Assignment: Please repeat exactly the line containing "Task: Open the notifications badge icon" and each line after it in the records below, through the last.

=== The data ===

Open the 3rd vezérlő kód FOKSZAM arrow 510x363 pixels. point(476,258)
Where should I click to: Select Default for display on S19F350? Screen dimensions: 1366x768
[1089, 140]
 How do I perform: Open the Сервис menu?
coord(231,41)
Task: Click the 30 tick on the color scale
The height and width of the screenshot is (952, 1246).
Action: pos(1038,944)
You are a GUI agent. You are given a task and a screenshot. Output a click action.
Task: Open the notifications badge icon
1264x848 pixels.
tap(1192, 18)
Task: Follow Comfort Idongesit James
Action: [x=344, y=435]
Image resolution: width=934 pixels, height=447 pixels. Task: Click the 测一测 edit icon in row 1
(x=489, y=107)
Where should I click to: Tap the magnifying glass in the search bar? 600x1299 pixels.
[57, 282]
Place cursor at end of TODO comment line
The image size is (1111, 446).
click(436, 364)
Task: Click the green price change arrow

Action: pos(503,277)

===

Problem solution:
Task: Open the notifications badge icon
1264x848 pixels.
tap(1192, 18)
Task: Follow Comfort Idongesit James
Action: [x=344, y=435]
Image resolution: width=934 pixels, height=447 pixels. Task: Click the 测一测 edit icon in row 1
(x=489, y=107)
Where should I click to: Tap the magnifying glass in the search bar? 600x1299 pixels.
[57, 282]
Place cursor at end of TODO comment line
The image size is (1111, 446).
click(436, 364)
Task: Click the green price change arrow

Action: pos(503,277)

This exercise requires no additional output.